Researchers at the USC Mark and Mary Stevens Neuroimaging and Informatics Institute (INI), part of the Keck School of Medicine of USC, are hard at work on a solution. The COVID-19 Data Archive, or COVID-ARC, will aggregate data from studies around the world, allowing researchers to access the findings of international colleagues and forge collaborations to advance progress against the disease. The effort is funded by a one-year, $252,000 grant from the National Science Foundation (NSF).

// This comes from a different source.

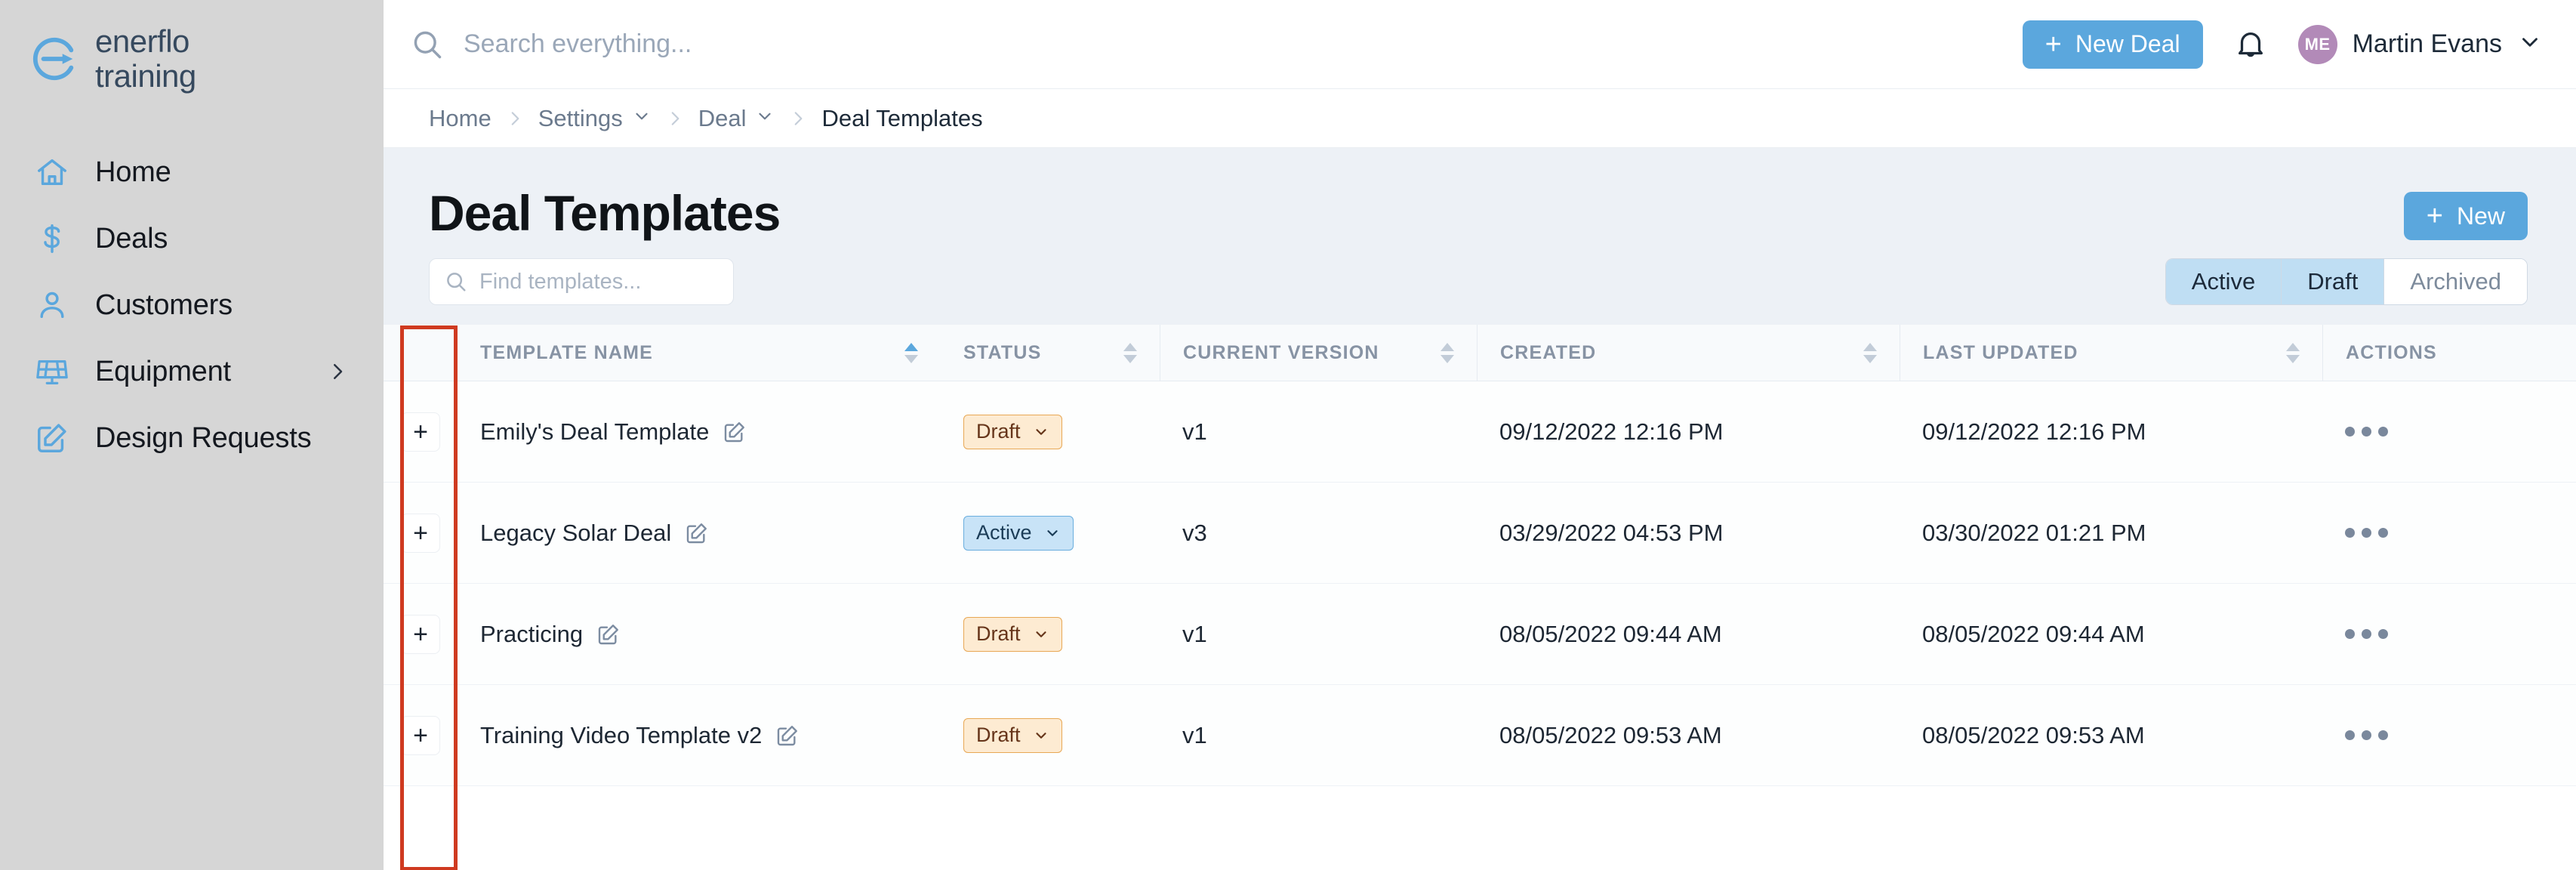  What do you see at coordinates (1480, 119) in the screenshot?
I see `breadcrumb: Home Settings Deal Deal Templates` at bounding box center [1480, 119].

“We saw an urgent need for strategic data management arise as soon as COVID-19 was declared a global pandemic,” said Dominique Duncan, PhD, assistant professor of neurology at the Keck School and principal investigator for COVID-ARC.
Duncan and her team will build on the institute’s decades of experience developing and maintaining large-scale data repositories for neurological diseases, including the Alzheimer’s Disease Neuroimaging Initiative, the Global Alzheimer’s Association Interactive Network, the Epilepsy Bioinformatics Study for Antiepileptogenic Therapy, the Parkinson’s Progression Markers Initiative and the Data Archive for the BRAIN Initiative.
“The INI rose to the challenge presented by COVID-19 and we’re now leveraging our expertise in data archiving to support researchers around the world,” said Arthur W. Toga, PhD, Provost Professor of Ophthalmology, Neurology, Psychiatry and the Behavioral Sciences, Radiology and Engineering, the Ghada Irani Chair in Neuroscience at the Keck School and director of the INI.
COVID-ARC was funded through the NSF’s Rapid Response Research (RAPID) funding mechanism, which it enacted this spring to quickly award funding for COVID-related studies.
“They use this RAPID funding mechanism for large-scale disasters or any kind of situation that creates an urgent need for immediate research,” Duncan said.
The archive will store a range of data types, including the results of clinical evaluations, vital signs, demographic and geolocation information, imaging results and more. It will also provide researchers with visualization, quality control and data analysis tools to better manage and understand their findings.
Unlike some existing databases which limit researcher access, COVID-ARC will be freely accessible to the public. In some cases, researchers may need to request access to restricted datasets and agree to credit data collectors once findings are published.
Ultimately, Duncan said the framework used for COVID-ARC can help the research community respond more quickly to future emergencies involving infectious diseases.
“Our hope is that this project can also prepare us for the next pandemic,” she said. “We’ll have the infrastructure in place to enable researchers to aggregate data and perform analysis right at the onset.”